Michel vend parfois ses créations. Ce gain, quelques centaines de francs par année, couvre les frais de matériel. Pour ce rentier AI, l’essentiel est ailleurs: «Je comprends que la FSA ait des problèmes financiers. Mais le public doit être informé et savoir que ces lieux permettent de nous intégrer dans une vie sociale.»

«Rien n’est encore décidé, relativise Alfred Rikli, membre de l’équipe dirigeante de la FSA. Il faut attendre ce week-end pour connaître les décisions des délégués. Et, si nous pouvons trouver d’autres moyens de financement d’ici à 2022, nous pourrons peut-être éviter les fermetures.» D’autres économies sont-elles envisagées? Il n’en dit pas davantage.

L’organisation pointe du doigt la restriction des subventions publiques. Elle dépend aussi des donateurs. «Ces revenus sont très volatils, explique Alfred Rikli. Si nous recevions par exemple régulièrement un legs ou des dons de 4 millions de francs, nous pourrions poursuivre toutes nos activités.»

L’un dans l’autre, la FSA enregistre depuis quelques années déjà un déficit annuel d’environ 3 millions de francs. Si l’organisation peut pour l’instant le couvrir avec sa fortune, elle veut agir «avant d’être en danger». Des mesures ont déjà été prises, allant de la non-reconduction de certains postes de travail au renoncement à des campagnes de sensibilisation et à des spots TV. Son centre de consultation de Bâle a été fermé l’an dernier car d’autres organisations offraient le même service, celui de Zurich devrait connaître le même sort. L’idée est qu’à l’avenir la FSA doit garantir son offre là où aucun autre prestataire ne propose une solution similaire.
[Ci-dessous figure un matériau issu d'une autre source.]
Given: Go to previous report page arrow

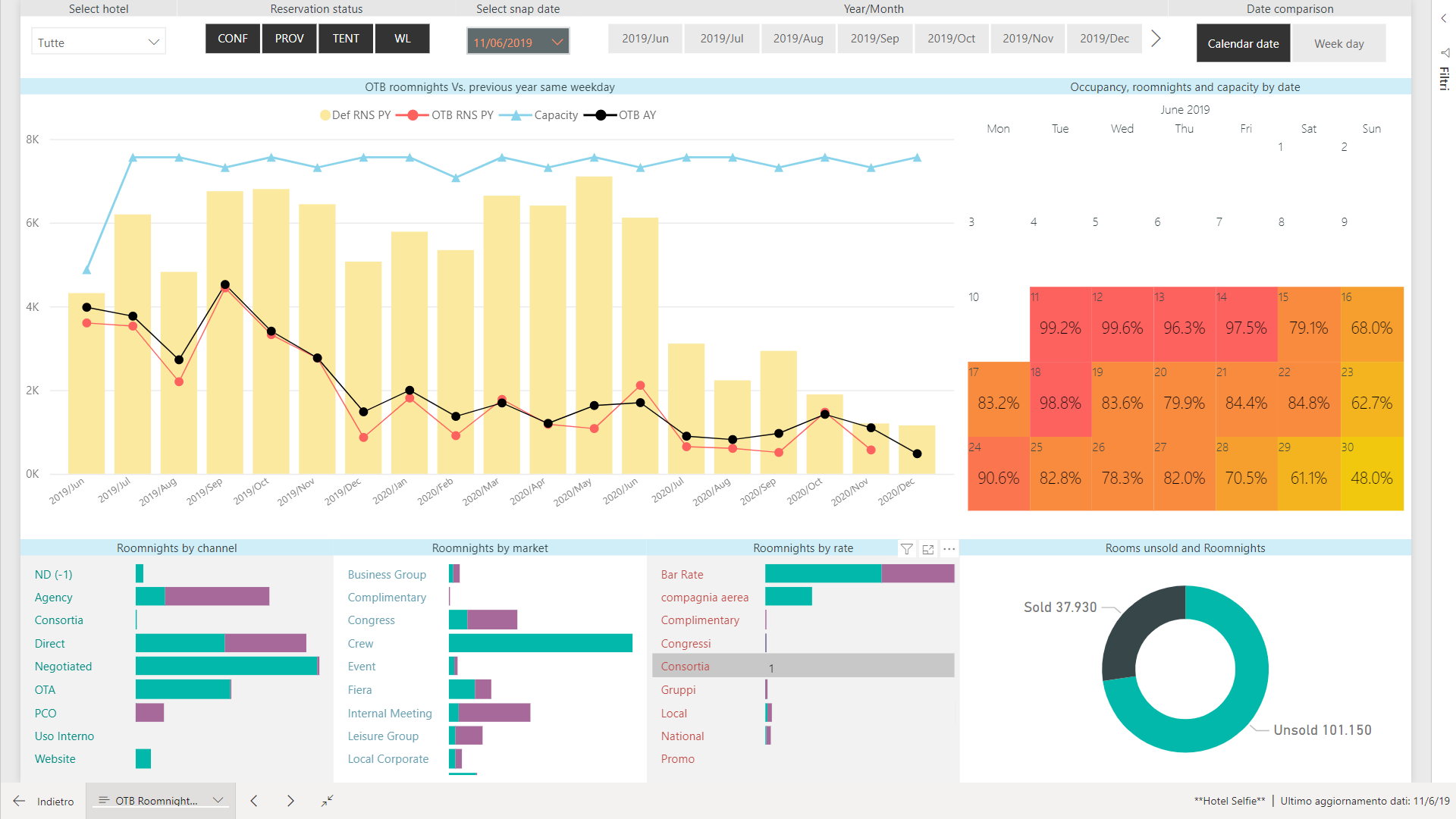Looking at the screenshot, I should [x=254, y=801].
Désormais, l’organisation envisage donc de toucher à sa structure. Selon Suzanne Auer, secrétaire générale d’Agile.ch, qui représente plus de quarante organisations de handicapés, ce cas n’est pas isolé. «Parmi nos membres, beaucoup présentent des chiffres rouges voire très rouges. Il y a heureusement des exceptions. Fragile a, par exemple, reçu plusieurs legs l’an dernier et se trouve dans le noir.»
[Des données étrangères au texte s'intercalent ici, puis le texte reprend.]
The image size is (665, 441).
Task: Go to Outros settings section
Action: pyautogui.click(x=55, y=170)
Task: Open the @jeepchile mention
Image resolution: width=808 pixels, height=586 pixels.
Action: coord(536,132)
Les catastrophes se multiplient dans le monde et les sollicitations sont nombreuses, relève Suzanne Auer. Sans oublier la concurrence du crowdfunding, ou financement participatif de projets, qui se développe avec Internet. Bref, les gens seraient un peu saturés par les lettres qui leur parviennent. «Je ne pense pas qu’ils donnent moins, mais ils soutiennent d’autres causes», précise la secrétaire générale.

Les statistiques de la Zewo (service de certification pour les organisations qui collectent des dons, un label dont bénéficie la FSA) montrent en effet que les Suisses sont généreux. En 2015, les dons aux œuvres de bienfaisance ont augmenté. Le volume total a même atteint un record de 1,8 milliard de francs. Martina Ziegerer, directrice de la Zewo, estime toutefois que la concurrence a augmenté entre les organisations, tant pour les dons que pour les subventions. Celles-ci sont aussi dans le viseur de l’opinion publique. «Cela les contraint à se professionnaliser», précise-t-elle. Avant de relativiser: «De façon générale, nous n’observons pas davantage de problèmes financiers. Ce qui n’empêche pas que des difficultés se présentent dans des cas individuels.»